Over the past couple of weeks, national and Boston news media have featured a new sculpture that was officially unveiled on the Boston Common on Friday, at the beginning of the holiday weekend that honors Martin Luther King Jr. Called "The Embrace," it is a 20-by-40-foot welded bronze monument of two sets of arms -- King's and those of his wife, Coretta Scott King -- embracing, designed to be walked through and under.
The artist, Hank Willis Thomas, was chosen from 126 entrants for his concept, which was taken from a famous photograph of the couple embracing. The Kings met in Boston.
If the name of the artist who conceived the sculpture sounds familiar, it should. For a period of a few months last year, Mr. Thomas seemed to be everywhere all at once on the South Fork art landscape. He was in Water Mill in a show he also organized at the Parrish Art Museum of artists from the coalition For Freedoms, in residence at the Watermill Center with members of the same group awarded the center's fellowship for visual artists, and on his own in a group show featuring works in fabric and fiber at The Church in Sag Harbor.
Then there were panel discussions and other public programs in which he participated for the Parrish and the Watermill Center. As part of the Parrish exhibition, which was titled "Another Justice: US Is Them," Mr. Thomas's neon sculpture "Remember Me" was also literally a part of the landscape as a fixture on the side of the Parrish building facing Montauk Highway for the duration of the show, which was installed from the end of June until early November.
Last week, Pace Gallery, which had an East Hampton outpost on Park Place from 2020 through the summer, announced it will represent Mr. Thomas, placing him in one of the very top tier galleries in the international art world.
As is clear from his founding of and participation in a collective designed to promote civic engagement and "reconsider what justice can be in a time of imbalance," Mr. Thomas has been concerned with civil rights and the continual struggle to make King's vision a reality.

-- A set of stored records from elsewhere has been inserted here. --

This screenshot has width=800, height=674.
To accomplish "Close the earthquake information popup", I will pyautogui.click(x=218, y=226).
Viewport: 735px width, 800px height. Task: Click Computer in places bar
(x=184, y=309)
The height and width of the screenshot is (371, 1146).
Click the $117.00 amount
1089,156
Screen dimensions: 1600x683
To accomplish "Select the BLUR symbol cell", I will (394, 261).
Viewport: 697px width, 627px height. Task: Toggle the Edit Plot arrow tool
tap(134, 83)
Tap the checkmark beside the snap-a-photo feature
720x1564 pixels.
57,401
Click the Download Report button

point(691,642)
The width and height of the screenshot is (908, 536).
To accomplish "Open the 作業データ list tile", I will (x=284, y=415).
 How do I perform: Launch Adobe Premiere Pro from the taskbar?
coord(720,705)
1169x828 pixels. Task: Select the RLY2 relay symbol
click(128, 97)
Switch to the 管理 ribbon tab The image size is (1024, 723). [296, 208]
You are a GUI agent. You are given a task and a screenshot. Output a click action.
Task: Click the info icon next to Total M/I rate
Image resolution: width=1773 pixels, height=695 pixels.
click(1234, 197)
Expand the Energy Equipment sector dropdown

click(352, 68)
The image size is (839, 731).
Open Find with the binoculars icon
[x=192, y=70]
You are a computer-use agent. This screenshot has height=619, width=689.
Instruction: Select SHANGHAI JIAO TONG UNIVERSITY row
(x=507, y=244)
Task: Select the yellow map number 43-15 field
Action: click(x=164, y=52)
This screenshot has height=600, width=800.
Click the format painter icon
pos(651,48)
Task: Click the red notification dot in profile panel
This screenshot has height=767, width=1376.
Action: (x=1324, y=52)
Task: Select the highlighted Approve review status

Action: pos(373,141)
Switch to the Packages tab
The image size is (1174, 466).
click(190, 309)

His piece in The Church's "Threading the Needle" exhibition was a recreation of a Stuart Davis composition, "Little Giant Still Life (The Champion)," in sewn sport jerseys and other fabric. Davis used the lettering from Champion's spark plugs product logo in an early evocation of Pop Art principles.
Davis's choice to reference that company -- a sponsor of race cars, drivers, and racing -- and its logo must have spoken to Mr. Thomas, who has examined how commercialism and consumerism operate in sports. In his piece "Champion" he included team numbers and sponsors' names on the jersey sections he used in the composition to highlight how commodification dehumanizes athletes.
Mr. Thomas, who appears to draw on multiple sources and methods in his artistic practice, is known for his use of photography and zeroing in on the detail that gives an image meaning, termed the punctum by Roland Barthes. It was in this way that he approached "The Embrace," choosing to focus on the arms and hands alone. Viewers can experience the love expressed by the piece from outside it as well as standing within it.
"There are so many monuments that are memorials, but this is intended to really celebrate not only the Kings, but also their legacy and how their legacy plays out in our lives," the artist said in a release from Embrace Boston, the nonprofit group that sponsored the monument as part of a larger effort to promote racial and economic justice in that city. "I really wanted to make the work a call to action. A reminder that each of us has in us the capacity to be either of those two people or actually something inspired by and more influential."